Abstract:Recent studies reveal that Large Language Models (LLMs) are susceptible to backdoor attacks, where adversaries embed hidden triggers that manipulate model responses. Existing backdoor defense methods are primarily designed for vision or classification tasks, and are thus ineffective for text generation tasks, leaving LLMs vulnerable. We introduce Internal Consistency Regularization (CROW), a novel defense using consistency regularization finetuning to address layer-wise inconsistencies caused by backdoor triggers. CROW leverages the intuition that clean models exhibit smooth, consistent transitions in hidden representations across layers, whereas backdoored models show noticeable fluctuation when triggered. By enforcing internal consistency through adversarial perturbations and regularization, CROW neutralizes backdoor effects without requiring clean reference models or prior trigger knowledge, relying only on a small set of clean data. This makes it practical for deployment across various LLM architectures. Experimental results demonstrate that CROW consistently achieves a significant reductions in attack success rates across diverse backdoor strategies and tasks, including negative sentiment, targeted refusal, and code injection, on models such as Llama-2 (7B, 13B), CodeLlama (7B, 13B) and Mistral-7B, while preserving the model's generative capabilities.

What problem does this paper attempt to address?

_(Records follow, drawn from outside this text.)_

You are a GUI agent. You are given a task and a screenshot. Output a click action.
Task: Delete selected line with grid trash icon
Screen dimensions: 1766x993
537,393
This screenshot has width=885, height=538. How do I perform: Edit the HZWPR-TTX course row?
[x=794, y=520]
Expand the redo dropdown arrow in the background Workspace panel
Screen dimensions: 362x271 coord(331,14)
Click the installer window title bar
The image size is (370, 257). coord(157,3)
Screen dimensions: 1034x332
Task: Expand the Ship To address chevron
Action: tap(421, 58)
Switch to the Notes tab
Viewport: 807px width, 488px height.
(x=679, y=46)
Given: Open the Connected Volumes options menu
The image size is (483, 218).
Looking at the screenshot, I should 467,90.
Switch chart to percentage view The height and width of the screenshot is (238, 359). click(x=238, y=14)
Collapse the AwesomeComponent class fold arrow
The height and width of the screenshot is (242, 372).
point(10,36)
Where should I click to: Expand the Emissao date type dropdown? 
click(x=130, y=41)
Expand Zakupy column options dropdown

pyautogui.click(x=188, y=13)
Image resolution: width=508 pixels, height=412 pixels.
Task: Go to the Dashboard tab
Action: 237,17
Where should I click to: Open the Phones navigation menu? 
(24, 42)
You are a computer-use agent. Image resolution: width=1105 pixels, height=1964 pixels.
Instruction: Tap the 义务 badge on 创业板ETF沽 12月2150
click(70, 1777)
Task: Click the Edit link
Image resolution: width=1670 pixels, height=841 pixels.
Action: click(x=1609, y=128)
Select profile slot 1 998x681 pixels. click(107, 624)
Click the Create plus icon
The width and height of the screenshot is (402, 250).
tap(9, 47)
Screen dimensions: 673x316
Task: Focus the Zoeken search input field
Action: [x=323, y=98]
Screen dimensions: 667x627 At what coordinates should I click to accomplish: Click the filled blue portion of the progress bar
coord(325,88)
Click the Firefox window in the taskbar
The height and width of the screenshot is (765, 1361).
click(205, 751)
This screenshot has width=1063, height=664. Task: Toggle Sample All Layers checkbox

The problem that this paper attempts to solve is the security issue of large - language models (LLMs) when facing backdoor attacks. Specifically, the researchers found that the existing backdoor defense methods are mainly designed for visual or classification tasks and are not effective for text - generation tasks, causing LLMs to be vulnerable to backdoor attacks. These attacks manipulate the model's responses by embedding hidden triggers, seriously threatening the security of the model. To address this challenge, the paper proposes a new method named Internal Consistency Regularization (CROW). The core idea of CROW is that a clean model exhibits smooth and consistent hidden - representation transformations between layers, while a backdoor - implanted model shows obvious fluctuations when triggered. By introducing adversarial perturbations and applying regularization during the fine - tuning process, CROW forces the model to learn stable hidden - state transformations, thereby neutralizing the backdoor effect without relying on a clean reference model or prior knowledge of the trigger information, and can be effectively deployed with only a small amount of clean data. The main contributions of the paper include: 1. **New backdoor defense**: Proposed CROW, a backdoor defense method that does not require a reference model or knowledge of the trigger. 2. **Theoretical basis**: Defined the internal consistency between model layers and showed how backdoors can break this consistency. 3. **Comprehensive evaluation**: Conducted the most comprehensive experimental evaluation of six different backdoor attack strategies, covering three backdoor tasks and five LLM architectures, verifying the effectiveness and generalization ability of CROW. Through this method, CROW not only significantly reduces the success rate of various backdoor attacks but also maintains the model's generation ability and usefulness, providing a new solution for ensuring the security of LLMs.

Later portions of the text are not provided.